**PASSAGE TO READ**
In 2008, that approach was
substantially modified in Case C-210/06 Cartesio.
In that case, the Court of Justice declared (paras 95 and 96):

‘Where rules
of national law apply which relate to the right of appeal against a decision
making a reference for a preliminary ruling, and under those rules the main
proceedings remain pending before the referring court in their entirety, the
order for reference alone being the subject of a limited appeal, the autonomous
jurisdiction which Article [267 TFEU] confers on the referring court to make a
reference to the Court would be called into question, if – by varying the order
for reference, by setting it aside and by ordering the referring court to
resume the proceedings – the appellate court could prevent the referring court
from exercising the right, conferred on it by the [TFEU], to make a reference
to the Court.

In accordance
with Article [267 TFEU], the assessment of the relevance and necessity of the
question referred for a preliminary ruling is, in principle, the responsibility
of the referring court alone, subject to the limited verification made by the
Court in accordance with the case-law… Thus, it is for the referring court to
draw the proper inferences from a judgment delivered on an appeal against its
decision to refer and, in particular, to come to a conclusion as to whether it
is appropriate to maintain the reference for a preliminary ruling, or to amend
it or to withdraw it.’

The Court’s ruling in Cartesio effectively made judgments of
superior courts on the appropriateness of a reference advisory only. That outcome
might in some cases be incompatible with the national court hierarchy. In the Lady & Kid case (Order of 11
February 2010), the Danish Supreme Court therefore ruled that references made
by lower Danish courts should no longer be subject to appeal. (See M Broberg
and N Fenger, Preliminary References to
the European Court of Justice
(OUP, 2nd ed, 2014) 329-330; M Broberg and N
Fenger, ‘Preliminary references as a right: but for whom? The extent to which
preliminary reference decisions can be subject to appeal’ (2011) 36 European
Law Review 276.) Similarly, in a decision of 30 March 2010, the Belgian Cour de
Cassation declared an appeal brought against a reference by a lower court
inadmissible (see K Lenaerts, I Maselis and K Gutman, EU Procedural Law (OUP,
2014, 81). The same conclusion was reached by the Irish Supreme Court as long
ago as 1983: see Campus Oil v Minister
for Industry and Energy
[1984] 1 Common Market Law Reports 479; D O’Keeffe,
‘Appeals against an order to refer under Article 177 of the EEC Treaty’ (1984)
9 European Law Review 87.

**GOALS**
a. Rewrite everything in the passage on appeals against preliminary references from "In that case, the" down to "to the Court.", putting "higher court" in place of "appellate court".
b. Name each author cited in the passage on appeals against preliminary references, listing each person only once.

**RECORDED DATA**
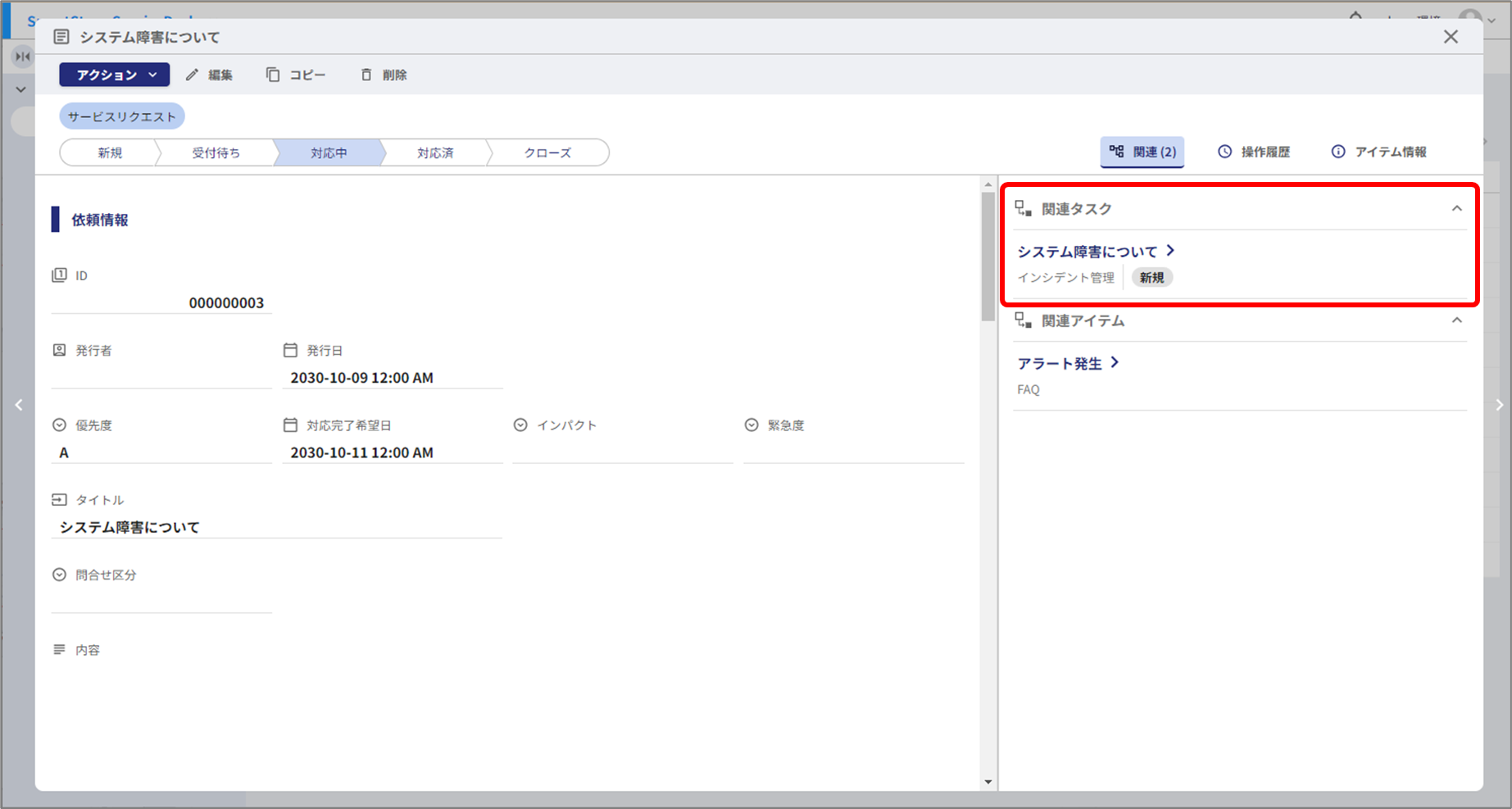Open the アクション dropdown menu
The width and height of the screenshot is (1512, 809).
tap(115, 75)

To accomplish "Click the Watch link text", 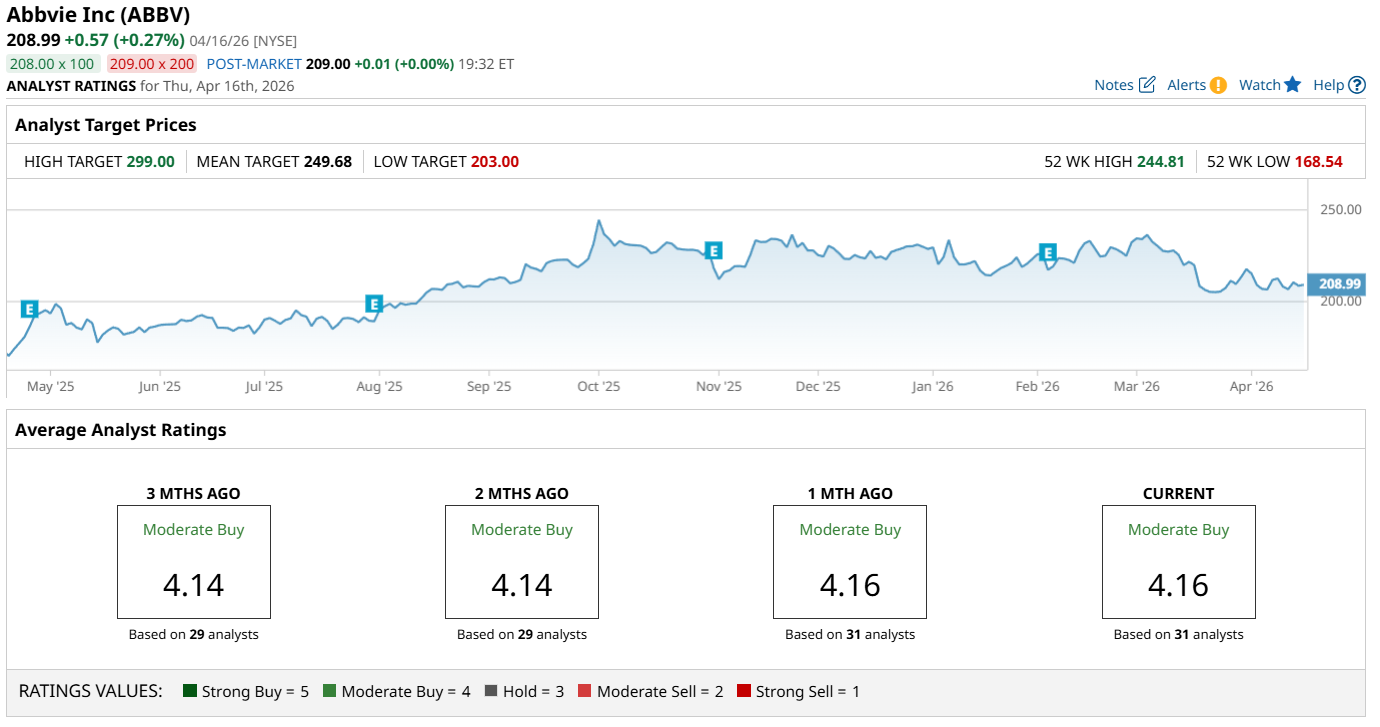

**RESULTS IN ORDER**
a.
In that case, the Court of Justice declared (paras 95 and 96):

‘Where rules
of national law apply which relate to the right of appeal against a decision
making a reference for a preliminary ruling, and under those rules the main
proceedings remain pending before the referring court in their entirety, the
order for reference alone being the subject of a limited appeal, the autonomous
jurisdiction which Article [267 TFEU] confers on the referring court to make a
reference to the Court would be called into question, if – by varying the order
for reference, by setting it aside and by ordering the referring court to
resume the proceedings – the higher court could prevent the referring court
from exercising the right, conferred on it by the [TFEU], to make a reference
to the Court.

b. M Broberg, N Fenger, K Lenaerts, I Maselis, K Gutman, D O'Keeffe